On the face of it this law makes sense - especially since it was adopted during the Clinton/Gingrich war on welfare. Why give alcoholics and drug addicts benefits? They could stop if they wanted to. Can’t they go to AA and get a job? Here’s a reality check. Substance abuse is often a coping mechanism for stress, injury, and mental health problems. In fact, more than 9 million people suffer from co-occurring disorders - that is they have both a mental and substance use disorder. Sadly, only 7.4% of them receive treatment for both.

It's usually easy to see alcohol abuse (especially when it becomes chronic) but depression, anxiety, and personality disorders are much less visible and the stigma associated far greater. 1 in 4 Americans suffers from mental illness but my mom didn’t know that. Neither did we. My mom came of age in the 70's and 80's didn't talk about your feelings, anxiety, postpartum depression, etc. You put on a happy face and drank when the kids went to bed.

Unfortunately her drinking became chronic and we never talked about mental illness until it was too late. Had her Mental Illness been diagnosed earlier, had her family and medical team seen how severe it was - we may have been able to address it.
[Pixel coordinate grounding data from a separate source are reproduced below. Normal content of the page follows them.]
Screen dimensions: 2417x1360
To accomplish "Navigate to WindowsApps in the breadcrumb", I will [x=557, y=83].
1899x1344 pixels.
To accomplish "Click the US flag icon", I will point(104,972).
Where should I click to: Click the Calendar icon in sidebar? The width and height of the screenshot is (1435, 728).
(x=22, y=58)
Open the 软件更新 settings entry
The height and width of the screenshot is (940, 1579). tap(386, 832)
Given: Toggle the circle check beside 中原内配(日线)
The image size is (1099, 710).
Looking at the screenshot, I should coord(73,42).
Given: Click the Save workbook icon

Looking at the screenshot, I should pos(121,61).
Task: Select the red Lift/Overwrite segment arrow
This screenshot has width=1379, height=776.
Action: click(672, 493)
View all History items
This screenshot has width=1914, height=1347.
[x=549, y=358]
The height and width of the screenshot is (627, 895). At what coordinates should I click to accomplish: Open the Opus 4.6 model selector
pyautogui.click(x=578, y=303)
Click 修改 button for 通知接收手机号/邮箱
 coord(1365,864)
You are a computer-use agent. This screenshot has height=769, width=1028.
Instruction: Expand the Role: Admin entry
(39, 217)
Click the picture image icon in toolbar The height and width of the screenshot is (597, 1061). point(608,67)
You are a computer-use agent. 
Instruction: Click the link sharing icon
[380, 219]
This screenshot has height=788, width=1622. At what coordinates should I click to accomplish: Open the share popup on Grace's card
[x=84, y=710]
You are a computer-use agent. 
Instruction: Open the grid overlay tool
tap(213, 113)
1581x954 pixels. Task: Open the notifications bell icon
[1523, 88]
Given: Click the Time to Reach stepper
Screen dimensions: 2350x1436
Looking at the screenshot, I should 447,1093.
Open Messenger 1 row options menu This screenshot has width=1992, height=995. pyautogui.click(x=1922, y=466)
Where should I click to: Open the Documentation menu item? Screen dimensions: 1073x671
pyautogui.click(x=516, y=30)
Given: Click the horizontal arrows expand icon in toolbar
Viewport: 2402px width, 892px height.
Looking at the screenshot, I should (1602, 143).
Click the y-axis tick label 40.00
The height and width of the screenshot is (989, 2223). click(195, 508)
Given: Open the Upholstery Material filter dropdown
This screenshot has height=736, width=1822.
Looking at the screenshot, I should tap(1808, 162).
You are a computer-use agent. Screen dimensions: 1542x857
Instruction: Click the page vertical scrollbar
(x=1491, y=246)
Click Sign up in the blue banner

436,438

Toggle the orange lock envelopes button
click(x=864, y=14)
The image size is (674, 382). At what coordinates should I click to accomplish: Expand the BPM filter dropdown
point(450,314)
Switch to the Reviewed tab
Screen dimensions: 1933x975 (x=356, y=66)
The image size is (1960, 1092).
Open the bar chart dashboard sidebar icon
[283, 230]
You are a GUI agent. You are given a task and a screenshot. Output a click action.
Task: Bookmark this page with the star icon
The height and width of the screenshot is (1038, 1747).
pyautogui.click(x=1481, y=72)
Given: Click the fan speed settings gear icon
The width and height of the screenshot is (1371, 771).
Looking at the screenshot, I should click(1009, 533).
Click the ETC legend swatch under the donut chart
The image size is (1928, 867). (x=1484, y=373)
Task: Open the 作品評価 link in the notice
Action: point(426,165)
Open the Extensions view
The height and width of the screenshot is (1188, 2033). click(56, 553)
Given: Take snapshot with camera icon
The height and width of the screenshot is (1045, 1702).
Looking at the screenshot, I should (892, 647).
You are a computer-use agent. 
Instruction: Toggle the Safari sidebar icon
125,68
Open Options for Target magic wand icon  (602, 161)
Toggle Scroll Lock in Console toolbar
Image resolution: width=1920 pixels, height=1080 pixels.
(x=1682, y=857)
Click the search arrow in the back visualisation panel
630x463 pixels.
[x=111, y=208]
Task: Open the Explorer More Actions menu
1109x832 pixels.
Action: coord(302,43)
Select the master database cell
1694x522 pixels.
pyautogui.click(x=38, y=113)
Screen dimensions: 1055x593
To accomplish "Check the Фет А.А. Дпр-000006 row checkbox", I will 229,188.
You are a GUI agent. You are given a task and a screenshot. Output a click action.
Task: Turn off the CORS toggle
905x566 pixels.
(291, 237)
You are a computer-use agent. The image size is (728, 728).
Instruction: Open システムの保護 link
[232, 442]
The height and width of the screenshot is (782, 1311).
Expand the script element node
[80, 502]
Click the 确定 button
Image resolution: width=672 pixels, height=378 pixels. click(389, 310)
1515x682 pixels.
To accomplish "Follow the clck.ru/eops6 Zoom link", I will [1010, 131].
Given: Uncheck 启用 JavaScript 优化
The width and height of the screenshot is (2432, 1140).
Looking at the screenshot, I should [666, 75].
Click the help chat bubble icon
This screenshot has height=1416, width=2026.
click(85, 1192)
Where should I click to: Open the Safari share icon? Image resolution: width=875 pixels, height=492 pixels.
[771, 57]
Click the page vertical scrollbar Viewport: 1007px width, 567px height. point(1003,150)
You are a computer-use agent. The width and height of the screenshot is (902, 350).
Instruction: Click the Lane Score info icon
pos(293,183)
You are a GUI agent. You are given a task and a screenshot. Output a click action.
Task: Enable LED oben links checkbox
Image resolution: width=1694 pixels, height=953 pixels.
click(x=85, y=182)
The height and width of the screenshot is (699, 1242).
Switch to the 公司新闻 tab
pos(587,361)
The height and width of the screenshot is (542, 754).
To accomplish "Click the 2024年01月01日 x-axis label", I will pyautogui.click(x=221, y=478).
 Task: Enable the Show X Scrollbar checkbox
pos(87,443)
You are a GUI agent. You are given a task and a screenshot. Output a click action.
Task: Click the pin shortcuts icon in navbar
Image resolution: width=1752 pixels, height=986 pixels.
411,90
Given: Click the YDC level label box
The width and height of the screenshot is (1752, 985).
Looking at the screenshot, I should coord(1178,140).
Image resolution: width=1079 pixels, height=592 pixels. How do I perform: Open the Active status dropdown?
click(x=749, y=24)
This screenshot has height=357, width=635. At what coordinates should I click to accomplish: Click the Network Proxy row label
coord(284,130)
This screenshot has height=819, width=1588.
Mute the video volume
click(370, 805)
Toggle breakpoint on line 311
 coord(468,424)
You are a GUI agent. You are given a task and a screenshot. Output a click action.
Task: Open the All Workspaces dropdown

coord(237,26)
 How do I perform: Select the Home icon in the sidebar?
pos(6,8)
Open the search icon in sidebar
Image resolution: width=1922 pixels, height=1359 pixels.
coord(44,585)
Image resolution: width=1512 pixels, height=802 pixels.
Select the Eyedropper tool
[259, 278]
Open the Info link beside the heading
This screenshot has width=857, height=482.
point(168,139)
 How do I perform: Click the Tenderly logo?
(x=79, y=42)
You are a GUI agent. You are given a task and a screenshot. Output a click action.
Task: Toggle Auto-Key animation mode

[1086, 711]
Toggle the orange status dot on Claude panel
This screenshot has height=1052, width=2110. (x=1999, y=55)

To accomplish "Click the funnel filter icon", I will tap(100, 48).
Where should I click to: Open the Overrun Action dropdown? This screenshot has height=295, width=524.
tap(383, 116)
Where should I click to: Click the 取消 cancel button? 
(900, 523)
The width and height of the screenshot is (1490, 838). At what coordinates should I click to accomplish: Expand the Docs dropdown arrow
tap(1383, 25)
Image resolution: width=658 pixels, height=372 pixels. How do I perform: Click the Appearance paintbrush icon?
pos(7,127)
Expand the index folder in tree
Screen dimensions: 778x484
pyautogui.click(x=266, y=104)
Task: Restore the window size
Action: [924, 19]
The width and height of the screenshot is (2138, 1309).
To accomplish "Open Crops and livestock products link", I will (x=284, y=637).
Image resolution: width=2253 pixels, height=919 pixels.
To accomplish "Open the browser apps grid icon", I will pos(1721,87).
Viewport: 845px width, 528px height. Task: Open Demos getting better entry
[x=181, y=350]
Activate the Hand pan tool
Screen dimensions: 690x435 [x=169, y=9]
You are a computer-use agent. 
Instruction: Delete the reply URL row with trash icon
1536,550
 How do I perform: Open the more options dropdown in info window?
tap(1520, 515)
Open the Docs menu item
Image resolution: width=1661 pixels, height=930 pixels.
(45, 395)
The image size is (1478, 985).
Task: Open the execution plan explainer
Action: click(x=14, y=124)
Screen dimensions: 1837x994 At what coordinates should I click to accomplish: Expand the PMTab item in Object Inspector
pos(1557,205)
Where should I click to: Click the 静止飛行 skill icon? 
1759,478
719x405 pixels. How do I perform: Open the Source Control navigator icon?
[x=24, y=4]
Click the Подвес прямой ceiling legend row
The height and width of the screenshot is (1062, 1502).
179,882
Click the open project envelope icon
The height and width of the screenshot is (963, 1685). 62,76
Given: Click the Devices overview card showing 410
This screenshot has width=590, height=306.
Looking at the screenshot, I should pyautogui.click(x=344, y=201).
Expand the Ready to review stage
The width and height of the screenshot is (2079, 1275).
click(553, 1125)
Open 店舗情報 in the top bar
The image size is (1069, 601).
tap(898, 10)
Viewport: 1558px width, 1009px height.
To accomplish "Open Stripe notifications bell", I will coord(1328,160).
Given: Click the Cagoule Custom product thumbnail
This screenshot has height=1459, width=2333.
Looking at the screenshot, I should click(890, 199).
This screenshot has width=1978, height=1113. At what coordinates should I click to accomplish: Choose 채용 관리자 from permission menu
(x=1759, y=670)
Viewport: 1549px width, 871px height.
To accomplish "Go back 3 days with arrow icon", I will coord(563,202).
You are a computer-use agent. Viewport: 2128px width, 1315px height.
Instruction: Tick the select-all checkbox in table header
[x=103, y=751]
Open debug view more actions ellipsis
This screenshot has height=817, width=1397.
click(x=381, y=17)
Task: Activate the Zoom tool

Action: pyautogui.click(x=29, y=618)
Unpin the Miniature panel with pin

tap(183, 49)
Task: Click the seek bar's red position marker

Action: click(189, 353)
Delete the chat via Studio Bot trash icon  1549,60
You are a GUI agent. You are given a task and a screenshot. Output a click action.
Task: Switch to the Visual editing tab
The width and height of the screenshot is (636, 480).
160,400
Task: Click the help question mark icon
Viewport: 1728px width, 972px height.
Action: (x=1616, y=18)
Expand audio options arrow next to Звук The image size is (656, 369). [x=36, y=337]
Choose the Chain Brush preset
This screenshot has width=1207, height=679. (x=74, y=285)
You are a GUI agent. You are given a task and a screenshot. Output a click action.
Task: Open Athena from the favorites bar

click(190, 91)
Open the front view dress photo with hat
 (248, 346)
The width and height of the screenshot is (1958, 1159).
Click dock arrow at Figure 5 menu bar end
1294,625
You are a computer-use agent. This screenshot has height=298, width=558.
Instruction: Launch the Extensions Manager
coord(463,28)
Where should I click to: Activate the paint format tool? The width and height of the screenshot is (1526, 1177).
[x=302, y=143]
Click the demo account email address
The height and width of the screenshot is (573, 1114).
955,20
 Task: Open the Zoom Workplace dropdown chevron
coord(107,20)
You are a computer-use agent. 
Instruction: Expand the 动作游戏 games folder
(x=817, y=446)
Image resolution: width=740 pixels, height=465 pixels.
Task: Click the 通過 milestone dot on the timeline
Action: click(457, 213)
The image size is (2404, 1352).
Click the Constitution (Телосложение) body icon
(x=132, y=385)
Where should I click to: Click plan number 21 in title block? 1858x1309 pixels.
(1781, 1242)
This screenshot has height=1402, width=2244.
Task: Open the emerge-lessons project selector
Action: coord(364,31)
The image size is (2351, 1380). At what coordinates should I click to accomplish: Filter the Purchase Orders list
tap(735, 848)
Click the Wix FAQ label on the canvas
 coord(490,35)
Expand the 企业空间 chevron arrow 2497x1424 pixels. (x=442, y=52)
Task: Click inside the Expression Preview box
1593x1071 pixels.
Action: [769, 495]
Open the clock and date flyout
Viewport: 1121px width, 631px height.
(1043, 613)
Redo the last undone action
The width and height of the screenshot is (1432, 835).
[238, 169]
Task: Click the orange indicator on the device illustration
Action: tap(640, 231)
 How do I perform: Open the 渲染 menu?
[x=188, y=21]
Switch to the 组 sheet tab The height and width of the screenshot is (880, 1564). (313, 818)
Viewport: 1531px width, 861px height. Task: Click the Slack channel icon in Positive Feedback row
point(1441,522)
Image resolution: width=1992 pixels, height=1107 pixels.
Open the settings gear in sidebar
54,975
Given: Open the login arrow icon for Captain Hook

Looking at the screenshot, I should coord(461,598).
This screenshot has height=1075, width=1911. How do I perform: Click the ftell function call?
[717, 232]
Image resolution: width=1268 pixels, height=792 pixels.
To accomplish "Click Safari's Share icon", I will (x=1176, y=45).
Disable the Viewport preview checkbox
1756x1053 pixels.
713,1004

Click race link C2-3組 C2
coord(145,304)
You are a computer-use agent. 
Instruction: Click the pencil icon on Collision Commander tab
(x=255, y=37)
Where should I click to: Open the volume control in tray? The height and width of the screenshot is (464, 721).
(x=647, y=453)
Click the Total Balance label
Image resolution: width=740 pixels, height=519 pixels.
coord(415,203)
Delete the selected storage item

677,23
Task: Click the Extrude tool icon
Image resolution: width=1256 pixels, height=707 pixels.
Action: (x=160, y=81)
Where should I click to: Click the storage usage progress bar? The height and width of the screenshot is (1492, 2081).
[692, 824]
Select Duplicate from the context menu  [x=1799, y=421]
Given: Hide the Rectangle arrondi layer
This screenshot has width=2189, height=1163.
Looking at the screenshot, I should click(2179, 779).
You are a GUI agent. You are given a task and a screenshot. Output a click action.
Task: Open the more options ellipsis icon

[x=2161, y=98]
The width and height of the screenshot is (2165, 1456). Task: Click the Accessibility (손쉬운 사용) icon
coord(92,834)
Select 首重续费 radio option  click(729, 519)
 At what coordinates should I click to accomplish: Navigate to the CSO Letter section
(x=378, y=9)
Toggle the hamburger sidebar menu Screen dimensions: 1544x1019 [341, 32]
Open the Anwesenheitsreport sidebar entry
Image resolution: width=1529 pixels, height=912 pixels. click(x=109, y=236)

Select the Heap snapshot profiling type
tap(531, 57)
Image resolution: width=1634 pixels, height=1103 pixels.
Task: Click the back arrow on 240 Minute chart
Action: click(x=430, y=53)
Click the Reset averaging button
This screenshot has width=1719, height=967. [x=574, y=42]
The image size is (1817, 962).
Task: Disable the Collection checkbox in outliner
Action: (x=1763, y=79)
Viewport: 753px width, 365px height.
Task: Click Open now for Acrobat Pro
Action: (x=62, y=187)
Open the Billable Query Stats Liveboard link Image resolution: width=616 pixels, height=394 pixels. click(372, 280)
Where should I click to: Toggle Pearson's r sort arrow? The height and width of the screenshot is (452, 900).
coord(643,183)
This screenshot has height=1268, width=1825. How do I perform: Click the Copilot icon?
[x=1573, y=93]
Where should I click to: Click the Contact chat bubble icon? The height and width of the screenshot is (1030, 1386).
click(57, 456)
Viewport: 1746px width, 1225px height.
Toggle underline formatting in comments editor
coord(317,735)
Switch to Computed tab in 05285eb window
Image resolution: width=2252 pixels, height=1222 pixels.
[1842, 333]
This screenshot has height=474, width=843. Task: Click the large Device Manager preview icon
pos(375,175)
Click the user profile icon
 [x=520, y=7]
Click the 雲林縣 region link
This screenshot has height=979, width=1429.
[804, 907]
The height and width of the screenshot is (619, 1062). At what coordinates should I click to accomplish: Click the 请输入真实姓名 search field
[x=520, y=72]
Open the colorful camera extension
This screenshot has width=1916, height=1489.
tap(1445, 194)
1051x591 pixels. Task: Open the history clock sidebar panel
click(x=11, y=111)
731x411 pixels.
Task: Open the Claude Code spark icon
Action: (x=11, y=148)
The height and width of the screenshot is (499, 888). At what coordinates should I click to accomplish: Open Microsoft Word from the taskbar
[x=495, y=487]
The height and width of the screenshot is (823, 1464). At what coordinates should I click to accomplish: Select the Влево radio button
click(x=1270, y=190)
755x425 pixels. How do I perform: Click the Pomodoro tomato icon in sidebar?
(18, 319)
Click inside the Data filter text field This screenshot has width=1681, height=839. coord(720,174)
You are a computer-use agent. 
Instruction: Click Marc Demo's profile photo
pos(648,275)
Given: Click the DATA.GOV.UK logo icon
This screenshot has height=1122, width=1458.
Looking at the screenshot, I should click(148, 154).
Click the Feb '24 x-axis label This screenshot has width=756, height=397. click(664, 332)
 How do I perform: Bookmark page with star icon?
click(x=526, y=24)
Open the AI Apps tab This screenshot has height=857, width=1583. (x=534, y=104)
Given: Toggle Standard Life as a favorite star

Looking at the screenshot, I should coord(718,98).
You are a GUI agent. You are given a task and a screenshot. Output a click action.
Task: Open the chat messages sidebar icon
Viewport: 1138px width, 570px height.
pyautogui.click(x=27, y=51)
If mental illness and substance abuse were met with the same compassion we give to someone with a chronic illness, she may have been eligible for benefits and we may have been able to move her off the streets. It would have been far more cost effective for her to have received benefits and housing than to cycle through emergency rooms, jails, and rehabs as she did.

There very well may be fraud within the Social Security Disability Syststem, and we should address it. But I would argue we should spend just as much time developing a 21 century approach to welfare. We need a cost-effective and compassionate safety-net that  doesn't discriminate against certain illnesses, and provides financial resources to help the most vulnerable among us become stable.